Across a suite of 11 tasks, we observe nontrivial performance on the counterfactual variants, but nevertheless find that performance substantially and consistently degrades compared to the default conditions. This suggests that while current LMs may possess abstract task-solving skills to an extent, they often also rely on narrow, non-transferable procedures for task-solving. These results motivate a more careful interpretation of language model performance that teases apart these aspects of behavior.

One way to interprete these findings is to look at the question of Recall and Reasoning not as a binary, black and white distinction but gradient, or, more succinctly:

Sufficently fuzzy pattern matching and recall is indistinguishable from reasoning

Why does it matter ?

For businesses, what matters most is the ability to perform specific tasks. Most employees operate on well defined, repeating business problems that have ample data foundation available for training models.
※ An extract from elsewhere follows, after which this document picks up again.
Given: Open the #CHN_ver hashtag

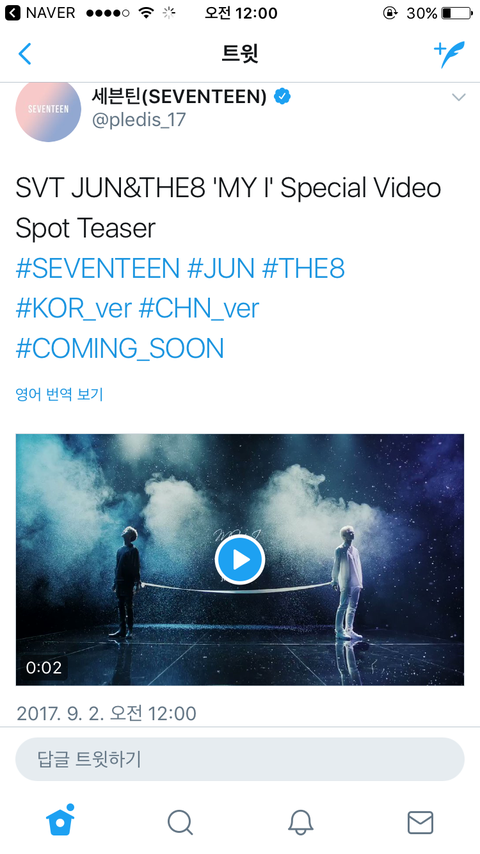Looking at the screenshot, I should coord(199,309).
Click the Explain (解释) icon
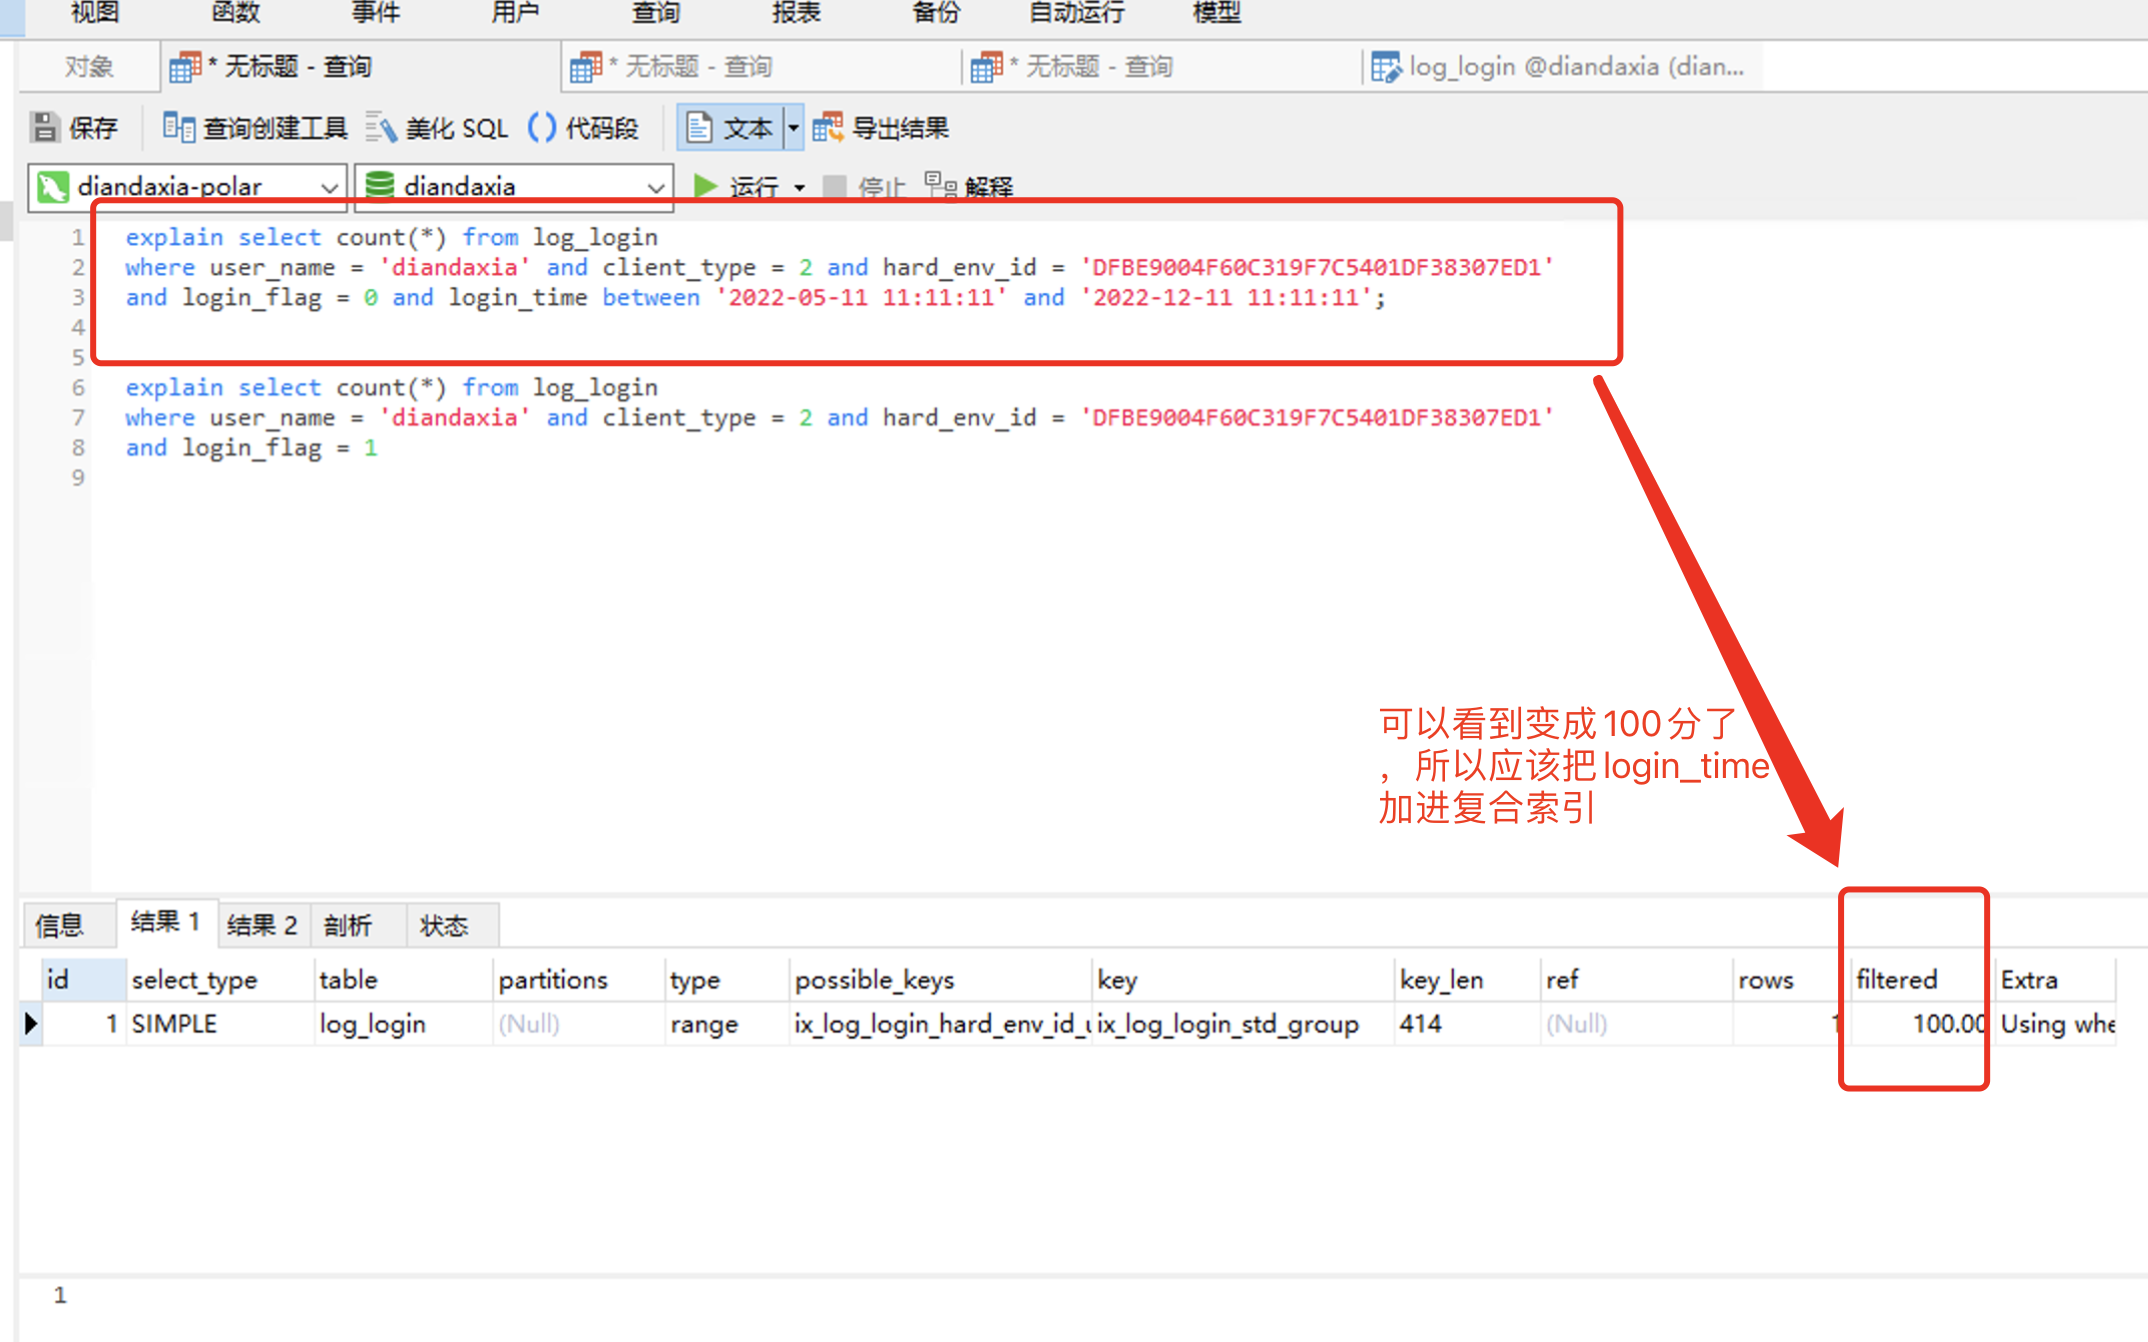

From that perspective, recalling such information is very well enough to drive significant automation potential for those jobs.

Or, corollary: The more variation in task details a job entails, the less likely memorisation dependent technology with limited ability to generalize or transfer is going to displace it.

Given the extreme hype-cycle AI is currently in, a growing consensus that it’s reasoning ability is limited would almost certainly have an impact on valuations … and the lofty narrative of replacing professions that

More independet research is needed to understand how the technology works and to establish durable measurements of progress to identify possible phase-shifts between recall and reasoning in major models and how they relate to data, training and resulting models.

TL;DR

Current science attributes the larger share of model performance on problem solving to mechanisms more aking to recalling memorized information than to abstract, generalizable reasoning.
Business decision makers, investors and career minded individuals should pay attention to new, verifiable research and credible benchmarking on the topic of “is it reasoning or memorizing” as it will provide insight into trajectory, scaling and real world business impact of the technology.
If the current trends hold, “high variation in daily workload and problem parameters” may be seen as possibly correlated with resilience against AI displacement for jobs and businesses.
It would also mean that the technology would require a much more constant influx of new data to stay relevant and operate in job domains, increasing costs to deploy and operate. The value and dependency of “access to current data” in this scenario would remain elevated, shifting balance of power in the industry away from model makers to data owners.